In the just-released FOMC statement, the Fed announced a faster pace to the tapering of their bond purchase program. This allows them to hold to their pledge to complete this tapering process before they announce their first Fed Funds Rate hike.

With the inflation picture no longer “transitory,” and to avoid inflation getting out of control, it is generally recognized that the Fed needs to start what will be a series of rate hikes earlier in 2022 than what their own SEP projections (the “dot plots”) have indicated. Giving this timing more clarity, today they are also releasing revised dot plots showing how each Governor’s rate hike projections are advancing. For now, they also announced no change to the Fed Funds target rate, leaving it in the range of 0.00% to 0.25%. Both announcements, accelerated tapering and no rate hike, were expected.

The dot plots are only refreshed periodically. Today’s release shows how the individual governors’ projections have changed since the prior refresh, which was at the September 22 FOMC meeting. Inflation has accelerated noticeably since then, and employment, despite the impacts of the delta and omicron COVID-19 variants, has continued to improve with wages increasing. That leaves the other Fed mandate of achieving full employment in the back seat, compared to inflation concerns riding shotgun. Today’s dot plots should be telling, as will Powell’s comments at the press conference that follows shortly.

What’s Next?

Over the past 4 weeks mortgage rates moved back up near the highest level of the year, close to the spike in rates last seen in late March before the delta variant appeared. Until and unless omicron or another variant precipitate an economic impact that inflation can’t be blamed for, the Fed’s quickening response to inflation is expected to drive mortgage rates higher still.

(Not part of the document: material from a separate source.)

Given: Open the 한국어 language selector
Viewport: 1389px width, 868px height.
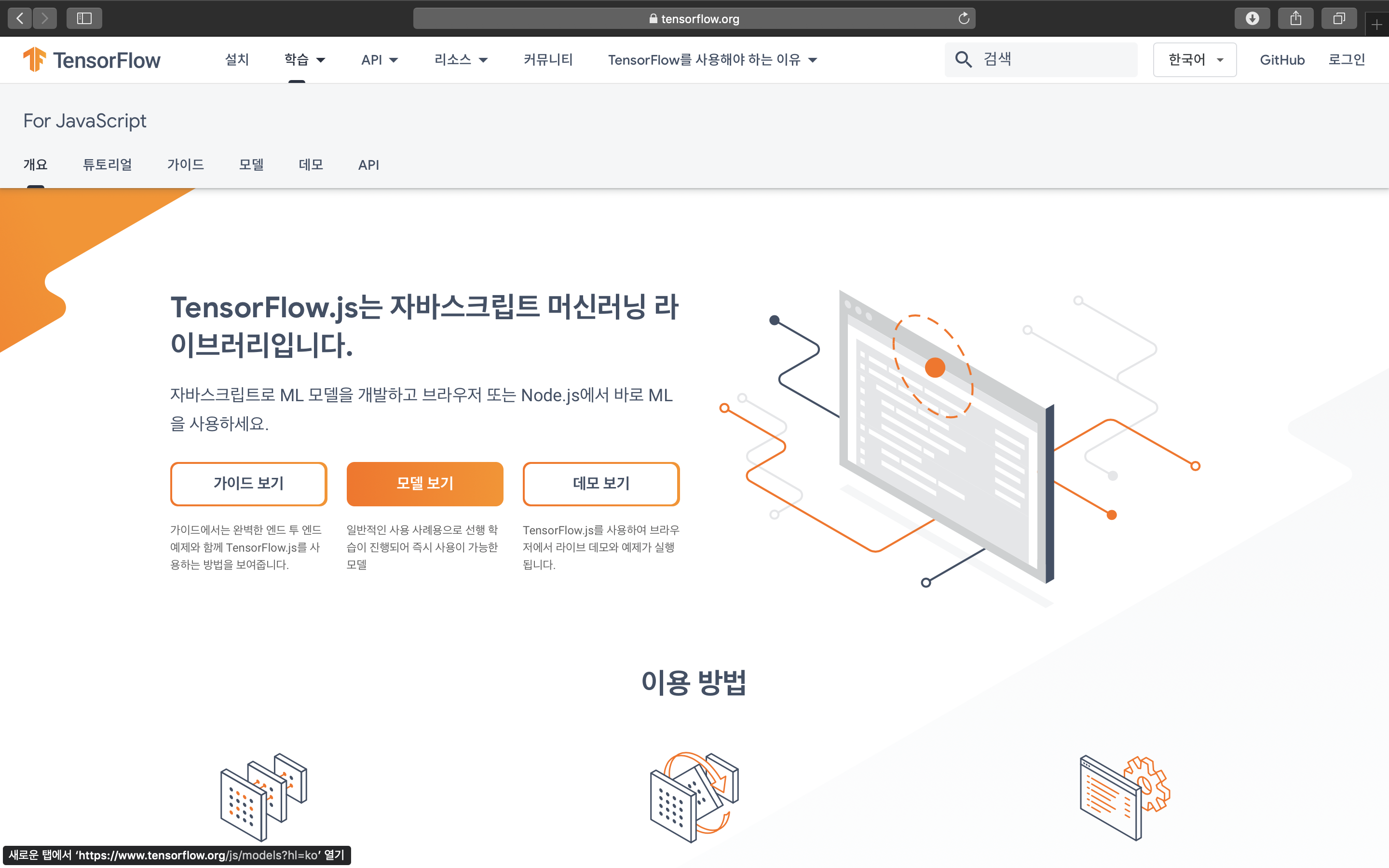Looking at the screenshot, I should (x=1195, y=60).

Refinance activity has slowed considerably, with cash-out transactions to take advantage of property valuation increases becoming the predominant share of those originations. Purchase borrower demand is not projected to be affected by the latest mortgage rate increases, or will be by higher rates projected over the next year. There is simply too much demand not being met with adequate supply and the pace of the supply side isn’t expected to close that gap for the foreseeable future. But the lending industry is being impacted by the shriking size of the total residential origination market, all refinance plus purchase combined. That means more competition and industry consolidation. Back to the future as it were for lenders, 2018 style.  

What Do Borrowers Do Now?

I’ll keep beating this drum. All things considered, mortgage rates are still low. It is prudent to rate lock a mortgage loan as soon as possible and avoid the chances of higher rates in the intermediate term.

Borrowers who want to finance the purchase of a home or homeowners who want to refinance their existing mortgage loan should appreciate that the current mortgage rate market has more volatility because of the higher uncertainties in the bond markets due to the Fed’s evolving inflation focus.